Spring officially marked its entrance on the meteorological calendar, but it has yet to arrive (or come close to arriving) in our valley.
I’ve been conjuring up ideas for spring dishes with pops of color and fresh greens that have just sprouted up from the once frozen earth. But alas, the snow seems to be standing its ground with a fierce endurance that will undoubtedly result in its presence until the very last moment when hope for a timely and long spring has all but dwindled.
So, I turn to the kitchen to take up battle by making spring-inspired dishes (as if by making a dish that is reflective of spring I will somehow will spring into arriving faster). But battle seems like a harsh stance, especially since this winter has been one of the most charming and delightful winters we have had in Numedal since moving here and I look forward to a few more ski trips leading up to påske (Easter). I suppose even if spring is still a long time away, one can always bring it to the plate a little earlier.
One of my favorite traditional Norwegian side dishes – one that somehow caught my attention when I first was introduced to Norwegian food – is ertestuing (stewed green peas). I’m not sure why. I think it’s the creamy texture and heartiness that comes from using dried green peas and letting them simmer until they are so soft you can mash them into a coarse texture that has a taste reminiscent of a good pea stew minus the meat and vegetables.
I wanted to take that hearty mash of dried peas and glam it up a bit with a spring feel. To take them from being a side dish (often to kjøttkaker and lutefisk) to being the star. So, I topped a bowl of warm stewed peas with a drizzle of whipped cream cheese made of goat’s milk, fresh radish slices, toasted seeds and nuts, and a handful of parsley. Using homemade lompe (soft potato flatbread) chips to dip in, this brought spring straight into the kitchen. And I could enjoy eating it while looking out across the snow-laden valley, embracing the best of both seasons.This is a great and simple appetizer or snack to serve, but plan to prepare the peas a day ahead. Serve with lompe chips (I make mine by cutting lompe into triangles and baking in the oven or heating over a dry frying pan until crisp) or flatbreads or fresh vegetables, such as carrots and rutabaga. You can also toss fresh mint on top.
Stewed Green Pea Dip with Radishes (ertestuing-dipp)
Serves 6 to 8
For the stewed peas (prepare a day in advance):
- 1 cup (200 g) dried whole green peas
- Water, for soaking and cooking
- ¾ teaspoon salt
To finish:
- 1 teaspoon linseeds
- 1 teaspoon sunflower seeds
- 1 teaspoon sesame seeds
- 1 teaspoon pumpkin seeds
- 2 tablespoons soft cream cheese (preferably made of goat’s milk)
- 1 teaspoon milk, plus more as needed
- 2-3 radishes, sliced thinly and then cut in half
- 2 tablespoons fresh parsley (and/or mint), chopped
- Good quality rapeseed oil (or olive oil) to drizzle
- Freshly ground black pepper
Place the peas in a large bowl. Cover with cold water and soak overnight.

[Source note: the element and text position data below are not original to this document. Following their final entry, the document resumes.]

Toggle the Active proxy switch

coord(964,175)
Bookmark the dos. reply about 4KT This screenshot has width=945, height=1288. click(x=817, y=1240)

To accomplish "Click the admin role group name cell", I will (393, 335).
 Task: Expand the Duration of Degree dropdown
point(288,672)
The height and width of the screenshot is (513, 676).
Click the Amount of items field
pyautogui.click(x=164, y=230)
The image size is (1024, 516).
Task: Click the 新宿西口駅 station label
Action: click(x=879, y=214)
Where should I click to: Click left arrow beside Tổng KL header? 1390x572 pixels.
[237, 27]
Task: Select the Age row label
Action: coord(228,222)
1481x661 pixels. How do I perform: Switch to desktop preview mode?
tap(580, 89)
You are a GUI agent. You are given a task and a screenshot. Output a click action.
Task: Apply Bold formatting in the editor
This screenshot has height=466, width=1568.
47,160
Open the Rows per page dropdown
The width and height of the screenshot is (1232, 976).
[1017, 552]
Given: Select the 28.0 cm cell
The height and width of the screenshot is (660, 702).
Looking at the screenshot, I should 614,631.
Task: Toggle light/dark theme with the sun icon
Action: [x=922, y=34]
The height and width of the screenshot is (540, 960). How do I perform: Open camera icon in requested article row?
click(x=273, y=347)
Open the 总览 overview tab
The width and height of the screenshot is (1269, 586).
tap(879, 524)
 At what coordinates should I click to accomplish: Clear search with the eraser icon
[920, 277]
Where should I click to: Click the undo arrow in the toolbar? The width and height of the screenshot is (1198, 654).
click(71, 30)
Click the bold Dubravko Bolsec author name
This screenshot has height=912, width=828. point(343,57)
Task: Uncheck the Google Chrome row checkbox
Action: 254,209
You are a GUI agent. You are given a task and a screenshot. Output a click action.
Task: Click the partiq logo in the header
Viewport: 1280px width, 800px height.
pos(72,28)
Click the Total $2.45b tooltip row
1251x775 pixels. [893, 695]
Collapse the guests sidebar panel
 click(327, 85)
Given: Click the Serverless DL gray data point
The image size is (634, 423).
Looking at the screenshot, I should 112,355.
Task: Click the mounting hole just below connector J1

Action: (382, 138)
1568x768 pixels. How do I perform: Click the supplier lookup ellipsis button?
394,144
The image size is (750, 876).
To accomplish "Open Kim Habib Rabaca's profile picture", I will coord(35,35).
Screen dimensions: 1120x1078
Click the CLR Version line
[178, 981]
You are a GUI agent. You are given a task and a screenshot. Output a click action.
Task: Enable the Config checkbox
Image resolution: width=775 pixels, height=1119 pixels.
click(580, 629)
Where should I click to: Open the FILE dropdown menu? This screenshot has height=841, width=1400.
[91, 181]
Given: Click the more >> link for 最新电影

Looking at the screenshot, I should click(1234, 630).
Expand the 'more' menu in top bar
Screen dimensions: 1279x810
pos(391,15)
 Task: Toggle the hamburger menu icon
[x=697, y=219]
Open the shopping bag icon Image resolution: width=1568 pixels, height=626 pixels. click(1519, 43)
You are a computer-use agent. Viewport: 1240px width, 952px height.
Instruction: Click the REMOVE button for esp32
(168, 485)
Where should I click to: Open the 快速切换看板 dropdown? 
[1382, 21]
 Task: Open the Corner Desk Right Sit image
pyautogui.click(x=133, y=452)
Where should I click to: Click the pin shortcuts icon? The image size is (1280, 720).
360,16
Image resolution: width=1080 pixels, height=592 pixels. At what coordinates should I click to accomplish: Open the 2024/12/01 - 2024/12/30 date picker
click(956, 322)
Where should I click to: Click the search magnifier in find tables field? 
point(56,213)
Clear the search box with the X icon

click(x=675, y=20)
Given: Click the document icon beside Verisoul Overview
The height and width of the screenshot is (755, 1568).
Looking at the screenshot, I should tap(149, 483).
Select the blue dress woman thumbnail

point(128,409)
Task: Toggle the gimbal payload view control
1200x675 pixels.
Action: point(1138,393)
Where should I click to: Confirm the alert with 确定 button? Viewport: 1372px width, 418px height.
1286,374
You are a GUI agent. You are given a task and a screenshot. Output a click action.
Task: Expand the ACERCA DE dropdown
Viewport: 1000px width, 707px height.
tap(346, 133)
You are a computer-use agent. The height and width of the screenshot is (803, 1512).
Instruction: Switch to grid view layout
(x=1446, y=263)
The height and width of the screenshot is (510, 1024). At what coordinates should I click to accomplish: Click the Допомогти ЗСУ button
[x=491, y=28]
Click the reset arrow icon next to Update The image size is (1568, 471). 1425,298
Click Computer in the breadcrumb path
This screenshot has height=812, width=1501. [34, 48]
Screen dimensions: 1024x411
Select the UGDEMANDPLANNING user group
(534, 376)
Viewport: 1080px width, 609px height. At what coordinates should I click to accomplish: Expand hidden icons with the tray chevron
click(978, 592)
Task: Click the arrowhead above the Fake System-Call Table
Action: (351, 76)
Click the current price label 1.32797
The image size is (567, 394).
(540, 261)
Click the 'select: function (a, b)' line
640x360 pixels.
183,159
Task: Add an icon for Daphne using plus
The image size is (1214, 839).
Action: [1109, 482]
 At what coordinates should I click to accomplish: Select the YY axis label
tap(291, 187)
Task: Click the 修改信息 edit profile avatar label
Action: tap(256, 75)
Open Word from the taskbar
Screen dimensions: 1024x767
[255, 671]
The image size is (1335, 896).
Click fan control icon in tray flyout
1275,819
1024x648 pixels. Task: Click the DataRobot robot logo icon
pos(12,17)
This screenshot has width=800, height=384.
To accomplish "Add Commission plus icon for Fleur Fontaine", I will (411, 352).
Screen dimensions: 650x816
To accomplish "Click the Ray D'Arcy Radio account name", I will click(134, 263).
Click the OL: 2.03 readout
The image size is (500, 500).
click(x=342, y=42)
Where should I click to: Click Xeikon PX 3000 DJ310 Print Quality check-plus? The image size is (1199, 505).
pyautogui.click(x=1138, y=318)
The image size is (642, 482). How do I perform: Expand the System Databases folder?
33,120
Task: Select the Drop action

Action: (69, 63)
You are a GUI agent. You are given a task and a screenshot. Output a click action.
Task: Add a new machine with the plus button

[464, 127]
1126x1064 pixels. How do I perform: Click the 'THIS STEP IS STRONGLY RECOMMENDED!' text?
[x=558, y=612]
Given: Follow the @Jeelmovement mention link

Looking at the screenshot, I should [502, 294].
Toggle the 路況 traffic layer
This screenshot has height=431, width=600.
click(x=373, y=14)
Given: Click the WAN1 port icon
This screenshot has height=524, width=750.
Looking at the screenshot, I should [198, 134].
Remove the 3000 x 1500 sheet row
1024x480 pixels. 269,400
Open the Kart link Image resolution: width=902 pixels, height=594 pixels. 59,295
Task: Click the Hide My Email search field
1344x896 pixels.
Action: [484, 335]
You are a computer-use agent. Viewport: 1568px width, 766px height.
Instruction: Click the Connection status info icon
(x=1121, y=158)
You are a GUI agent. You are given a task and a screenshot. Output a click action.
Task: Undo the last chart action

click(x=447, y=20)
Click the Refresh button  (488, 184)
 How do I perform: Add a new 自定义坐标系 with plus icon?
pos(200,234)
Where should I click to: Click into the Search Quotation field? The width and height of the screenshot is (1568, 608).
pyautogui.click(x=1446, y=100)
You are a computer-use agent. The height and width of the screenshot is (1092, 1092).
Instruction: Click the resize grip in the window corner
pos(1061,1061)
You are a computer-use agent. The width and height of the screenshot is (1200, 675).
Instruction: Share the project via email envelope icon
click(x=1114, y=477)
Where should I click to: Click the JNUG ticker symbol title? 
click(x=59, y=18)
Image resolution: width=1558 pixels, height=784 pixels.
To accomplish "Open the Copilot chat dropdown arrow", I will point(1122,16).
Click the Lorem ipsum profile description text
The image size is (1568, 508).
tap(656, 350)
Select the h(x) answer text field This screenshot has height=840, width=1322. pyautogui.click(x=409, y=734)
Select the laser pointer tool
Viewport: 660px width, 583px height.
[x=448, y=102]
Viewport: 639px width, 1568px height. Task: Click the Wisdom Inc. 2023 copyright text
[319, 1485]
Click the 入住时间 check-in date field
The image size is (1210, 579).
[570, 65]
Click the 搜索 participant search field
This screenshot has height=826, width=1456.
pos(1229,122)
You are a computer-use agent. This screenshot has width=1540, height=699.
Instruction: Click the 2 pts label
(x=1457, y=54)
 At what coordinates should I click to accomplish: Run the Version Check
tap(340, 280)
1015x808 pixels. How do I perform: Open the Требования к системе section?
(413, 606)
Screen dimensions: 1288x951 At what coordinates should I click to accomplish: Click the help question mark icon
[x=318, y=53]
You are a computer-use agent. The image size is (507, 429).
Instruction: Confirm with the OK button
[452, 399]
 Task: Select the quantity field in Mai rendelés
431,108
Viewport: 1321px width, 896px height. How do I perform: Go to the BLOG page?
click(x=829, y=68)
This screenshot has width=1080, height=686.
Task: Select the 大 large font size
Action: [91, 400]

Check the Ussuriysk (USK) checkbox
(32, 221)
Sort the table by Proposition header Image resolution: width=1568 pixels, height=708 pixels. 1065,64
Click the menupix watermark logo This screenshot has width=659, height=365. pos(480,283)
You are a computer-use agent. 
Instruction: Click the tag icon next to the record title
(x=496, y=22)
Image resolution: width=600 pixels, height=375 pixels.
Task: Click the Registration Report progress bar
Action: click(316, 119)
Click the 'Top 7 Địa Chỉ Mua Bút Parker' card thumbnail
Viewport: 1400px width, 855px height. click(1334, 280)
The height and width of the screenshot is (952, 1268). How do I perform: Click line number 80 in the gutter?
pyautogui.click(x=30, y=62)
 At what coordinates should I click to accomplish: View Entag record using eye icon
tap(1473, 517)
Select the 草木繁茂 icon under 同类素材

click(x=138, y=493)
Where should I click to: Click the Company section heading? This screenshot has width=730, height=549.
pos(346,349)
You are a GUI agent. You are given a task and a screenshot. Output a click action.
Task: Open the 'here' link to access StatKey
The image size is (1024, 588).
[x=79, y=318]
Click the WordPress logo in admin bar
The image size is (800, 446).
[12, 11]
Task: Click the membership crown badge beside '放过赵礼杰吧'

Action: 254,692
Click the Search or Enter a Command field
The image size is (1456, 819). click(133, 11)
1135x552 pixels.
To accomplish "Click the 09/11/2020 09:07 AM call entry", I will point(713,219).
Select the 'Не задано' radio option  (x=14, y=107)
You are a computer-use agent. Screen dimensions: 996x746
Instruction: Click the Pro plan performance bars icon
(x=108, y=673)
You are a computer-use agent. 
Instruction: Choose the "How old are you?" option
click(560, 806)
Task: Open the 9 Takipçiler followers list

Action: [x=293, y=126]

Drain the peas. Place them in a medium, heavy-bottomed pot and cover with cold water 1-inch (2 ½ cm) above the peas. Add ¾ teaspoon salt. Bring to a boil, then lower the heat to medium. Cover with a lid, but leave a little space open for some of the steam to escape. Simmer for 1 hour until softened and most, but not all, of the water has been absorbed. Mash coarsely with a vegetable masher or fork. Add a little water or butter if the peas are too thick. Place in a serving bowl.
Place the seeds and nuts in a dry, heavy pan over medium heat. Toast for 5 minutes, stirring occasionally, or until they are golden brown and fragrant. Remove from heat.
In a small bowl, whip the cream cheese with a fork until fluffy. Add in 1 teaspoon milk and combine. If the mixture is too thick, add a little more milk until you achieve the right consistency. You want to be able to drizzle it, but not have it too runny. If it is too runny, just add in more cream cheese.
Take the stewed peas and drizzle the cream cheese mixture on top. Sprinkle with the toasted seeds and top with the radish slices and chopped parsley (and/or mint). I like to drizzle a little good quality rapeseed oil on top and some freshly ground black pepper.
Serve with lompe (soft potato flatbread) chips and vegetables, such as carrot and rutabaga slices. You can also use various flatbreads/crisp breads.
In England, the pea base, from dried peas, is the original ‘mushy peas’ we serve warm with fish and chips, not the frozen peas blitzed you now frequently find in posh London restaurants.
I love them that much that I agree, they are good enough to eat as a dish along with something extra for added crunch.
I adore a good fish and chips with stewed dried peas! There is just something extremely comforting about the dried version – especially at this time of year when it is a bit colder outside.